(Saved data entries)
····················

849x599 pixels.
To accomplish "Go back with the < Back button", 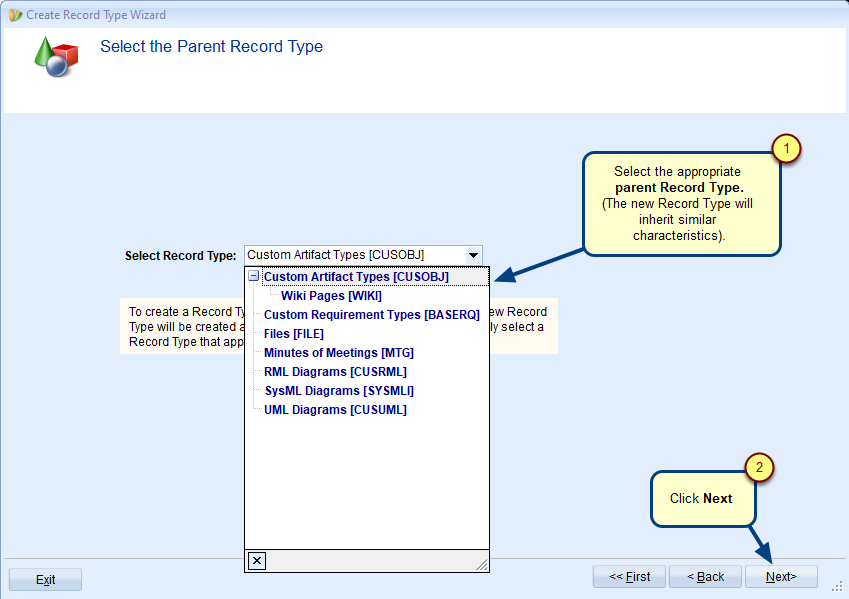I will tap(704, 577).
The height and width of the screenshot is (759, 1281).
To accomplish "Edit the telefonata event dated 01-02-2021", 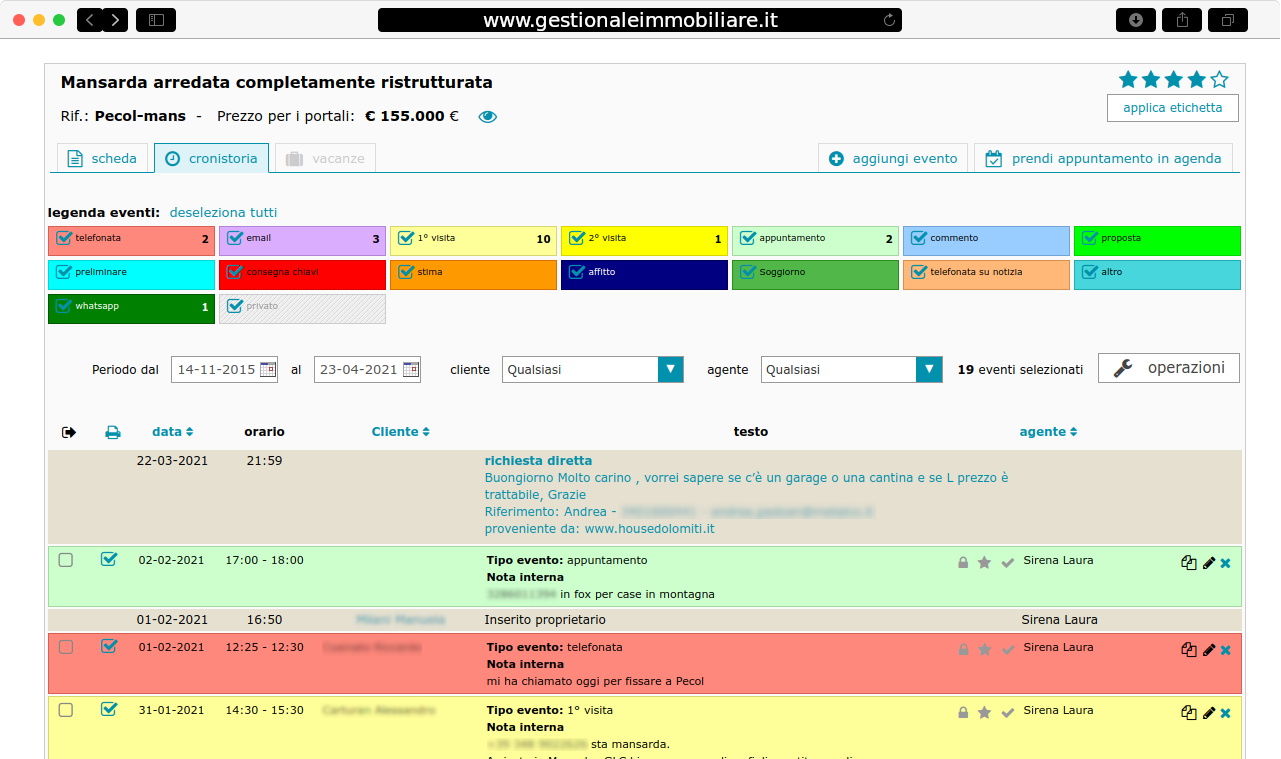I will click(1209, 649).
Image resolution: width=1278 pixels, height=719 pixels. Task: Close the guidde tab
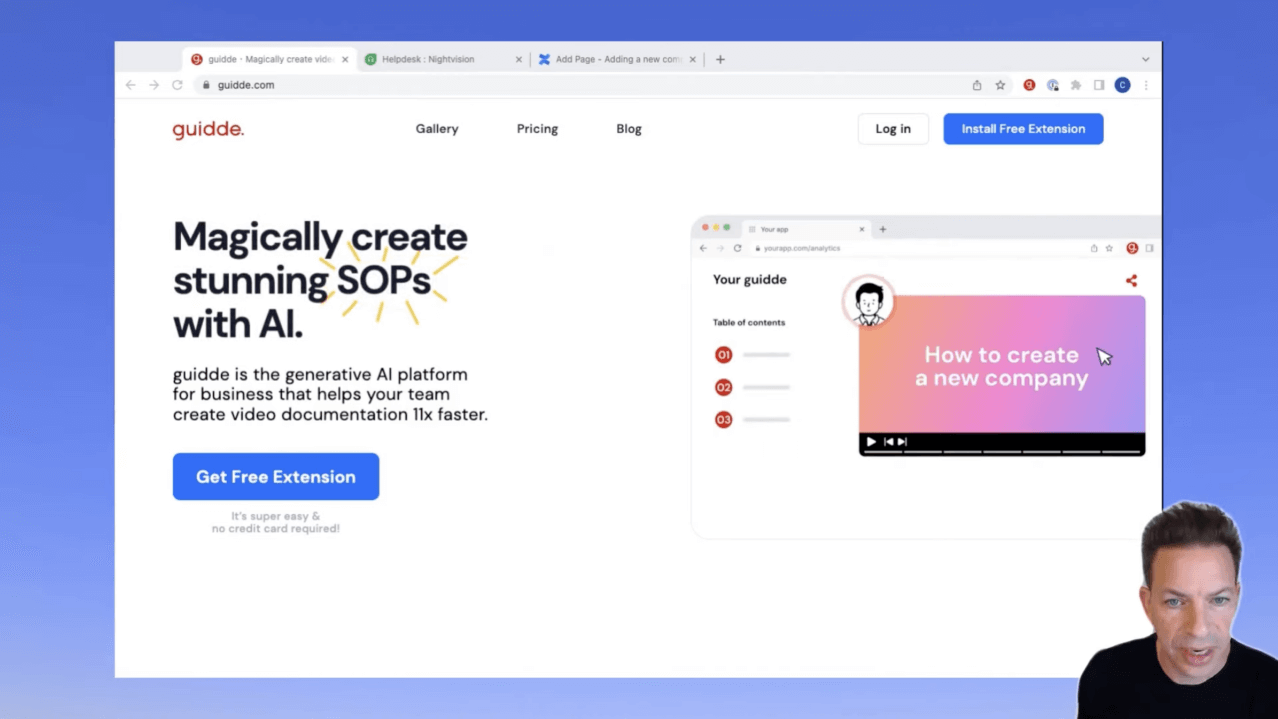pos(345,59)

····················

- TASK DETAILS
Word for word, repeat only the lines from the line containing "Image resolution: width=1278" through the end of the data, without any pictures.

- RESPONSE BOX
Image resolution: width=1278 pixels, height=719 pixels. Task: Close the guidde tab
pos(345,59)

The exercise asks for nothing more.